China Faces Economic Aftershocks
Monday, May 19, 2008
SHIFANG, China, May 18 -- Statistically speaking, Zhang Zhengjie and his factory are fine.
Number of workers injured: zero. Number dead: zero. The factory's steel-reinforced walls shook but held during last week's massive earthquake. After it was over, the only evidence that something nightmarish had taken place in other parts of the city was the presence of minor fractures in pipes that were easily fixed.
Yet the fertilizer factory hasn't been operational since the quake struck last Monday. It isn't a problem with supplies or machinery. It's the employees.
"People have a sense of panic and dare not go into the factory to work," said Zhang, a salesman at Shifang Anda Chemical Co., which exports most of its products to the United States and Europe.
As the initial chaos of the disaster zones is being replaced by an eerily orderly rescue and cleanup effort by the military, China's leaders are turning their attention to the survivors and the economic consequences of fear.
Many thousands in and around the quake's epicenter in Sichuan province are living in tent cities or on their lawns -- even though their houses are perfectly fine.
Laborers are refusing to return to work until government inspectors sign off on the integrity of the buildings, despite the fact that it might take months or years before they get around to every company.
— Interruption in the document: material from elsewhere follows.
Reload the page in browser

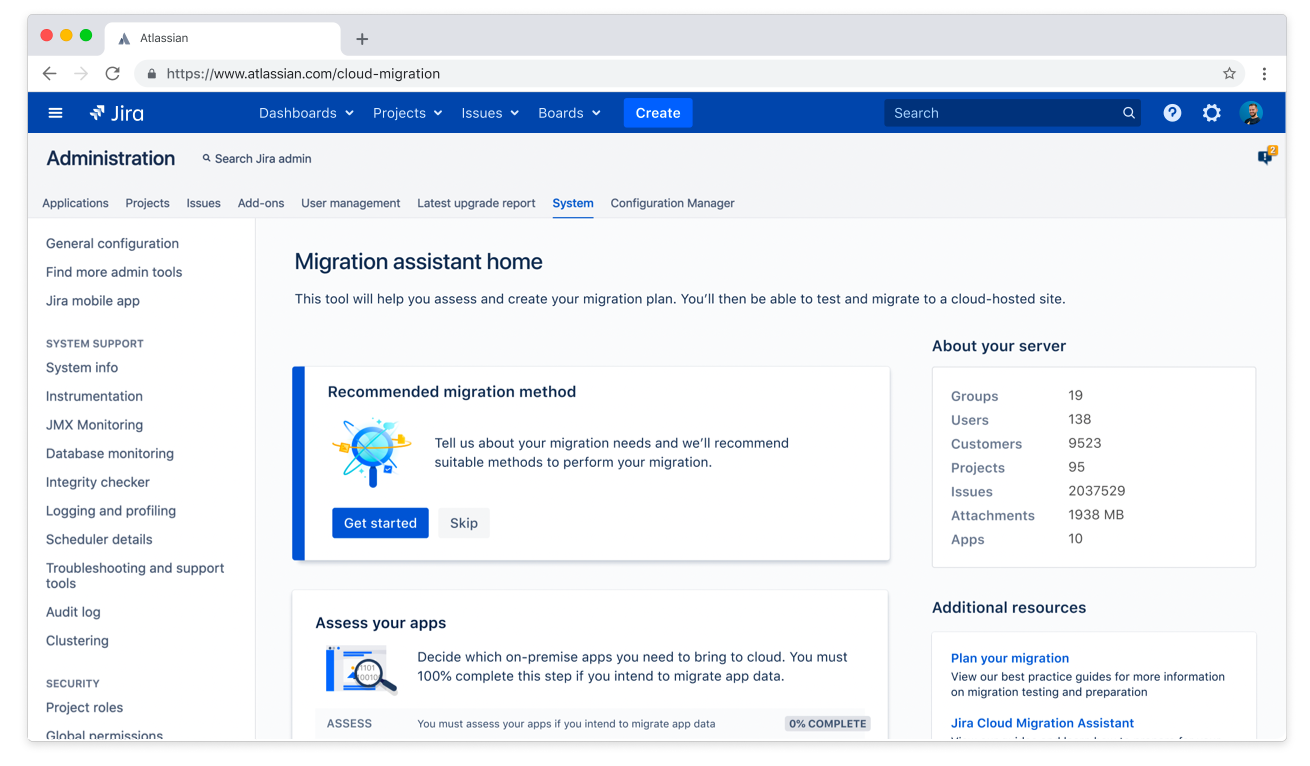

And residents are hoarding medicine and donning face masks in areas that public health officials have said are free of disease.
Premier Wen Jiabao last week called the quake the "most destructive" since the People's Republic was formed in 1949. It has claimed at least 32,500 lives, left as many as 5 million homeless and razed $20 billion worth of buildings. An additional 9,500 people are believed to be still buried under the destruction and likely dead. On Sunday, China announced that three days of national mourning would begin Monday, with flags at half-staff and the Olympic torch relay suspended.
Early assessments of the disaster's economic impact predicted that it would be "minimal," "transient" and "limited." Economists declared that this was a human tragedy, not an economic one.
But almost a week after the quake, vast swaths of companies are still shut down and millions of people are still not at back at work. There is evidence that all sorts of resources that China needs to continue fueling its double-digit growth -- including grains, hydroelectric power and chemicals -- are becoming more scarce and more expensive.
Energy, water and food supplies are particular concerns, as is the worry that continuing fear among Chinese workers could drive the most vulnerable aspect of the economy: inflation.